Most of us eschew remote places to conduct our daily lives. The practical aspects of work and community keep us concentrated in the valleys and along the waterways and highways that facilitate modern life.
A few, however, find their way to special places and make them magic.
It’s Different on the Mountain
You’d be hard-pressed to miss the fact that Central Pennsylvania is described by mountains. The Cumberland Valley, our part of the great valley complex, is defined by some mountains that can make your ears pop. More than a few folks make annual treks to those mountains to watch migrating hawks and witness autumn creep over the forests, and some folks live there.
Ron and Barb Leitzel have taken to the sense of place that mountains provide in real life and – perhaps liberated by its relative remoteness – made magic on their mountain-top property.
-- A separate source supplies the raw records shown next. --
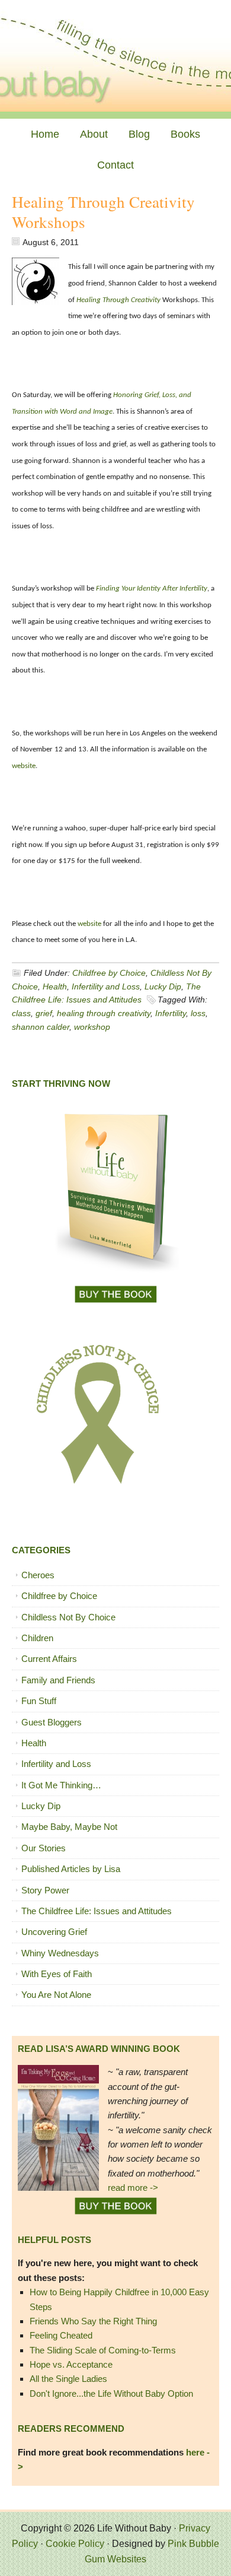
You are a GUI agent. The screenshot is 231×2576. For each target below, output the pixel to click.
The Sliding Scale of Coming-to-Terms (103, 2350)
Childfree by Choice (109, 973)
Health (55, 986)
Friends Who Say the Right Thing (93, 2321)
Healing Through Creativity (118, 300)
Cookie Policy (75, 2544)
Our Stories (43, 1848)
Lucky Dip (163, 986)
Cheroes (37, 1575)
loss (198, 1013)
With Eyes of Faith (56, 1974)
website (24, 766)
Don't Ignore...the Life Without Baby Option (111, 2393)
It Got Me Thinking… (61, 1785)
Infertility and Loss (106, 986)
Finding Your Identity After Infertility (151, 588)
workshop (92, 1027)
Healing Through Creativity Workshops (103, 212)
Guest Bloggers (51, 1722)
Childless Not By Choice (68, 1617)
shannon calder (40, 1027)
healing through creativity (103, 1013)
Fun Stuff (38, 1701)
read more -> (133, 2187)
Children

The challenge of making a mountain property livable is great. A lot of engineering against the forces of nature goes into the structure, the driveways and the landscaping. Most of us would be impressed that a site can be prepared and an attractive and livable dwelling can be constructed in such difficult circumstances. But the Leitzel’s home is an unexpected space.
Threshold to Elsewhere
When I first saw the Leitzel’s special space, between the tidy lawn and the rough drapes of the mountains leafy skirt, it struck me like an apparition. A little house in a garden of unusual and irrational ornaments – was this a portal of some sort?
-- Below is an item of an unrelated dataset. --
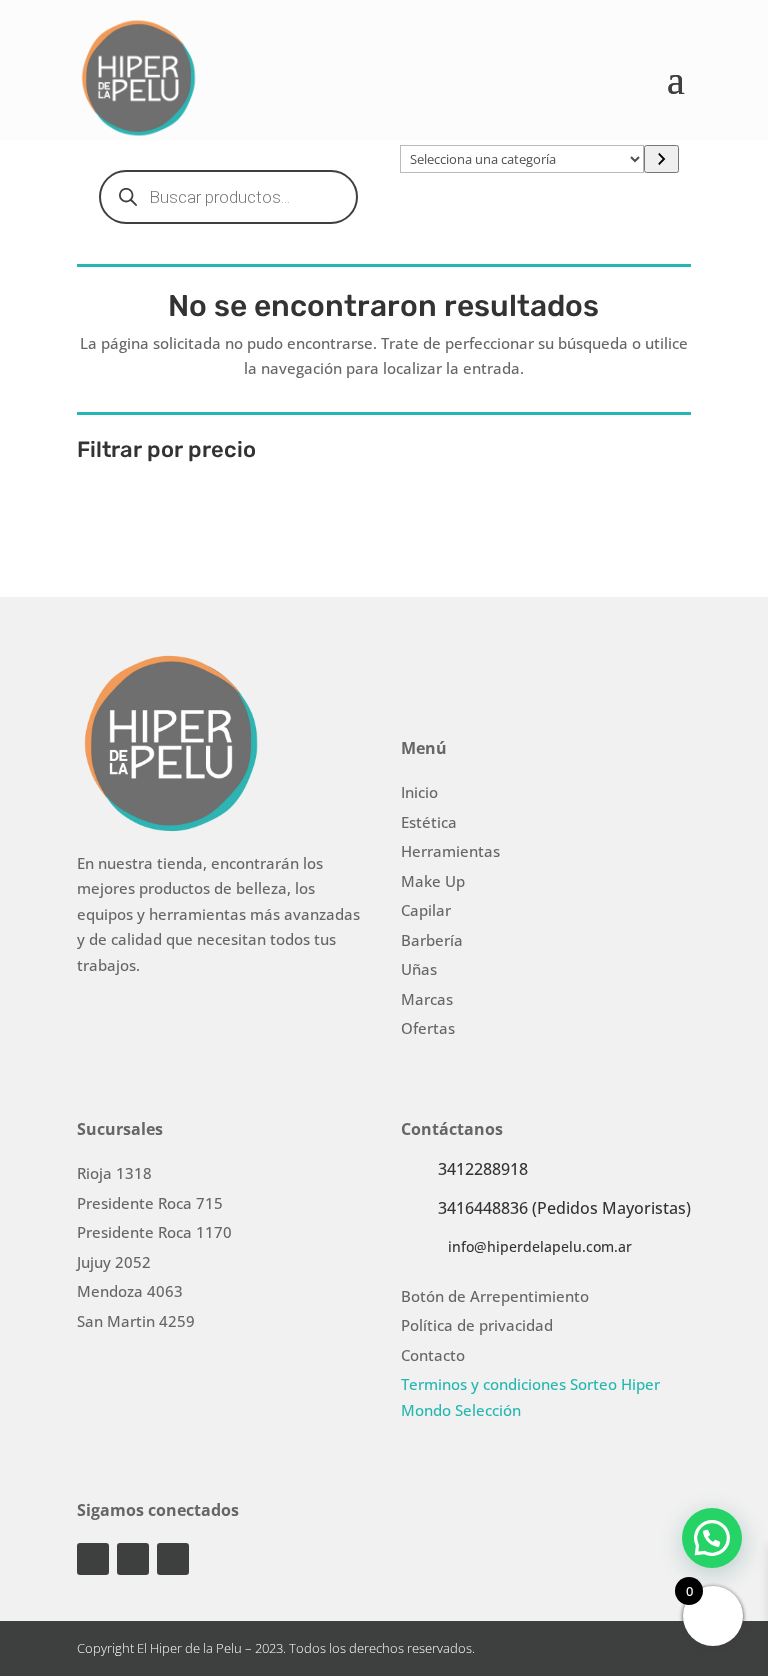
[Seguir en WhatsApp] (173, 1559)
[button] (712, 1538)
Though I love fantasy of all sorts, my brain is stubbornly rational. Yet, I struggled to make sense of what I had been surprised to see. Finally it dawned on me that here was a tool shed masquerading as a little dwelling. Here was a garden whose design was informed by no scheme I’d ever seen, populated by fantastic plants, bottles in trees and a garden gate expressing some other destiny – it’s mountain magic.
Back to Reality
Few of us would wear mismatched shoes to work. We don’t wear kettles on our head when it’s rainy. Even Santa’s helpers lose the outfit when they head home for the day. I think our gardens similarly are an exercise in sameness. Bigness turns out to be the only thing that distinguishes mine from yours. Why?
If you go to school to design a garden, your designs will look like they’re from a particular school of training. It’s not for me to say it shouldn’t be that way, but it need not be that way. I like the saying that a mind is a terrible thing to waste. Close the books, and let the mind that resonates with magic be your designer.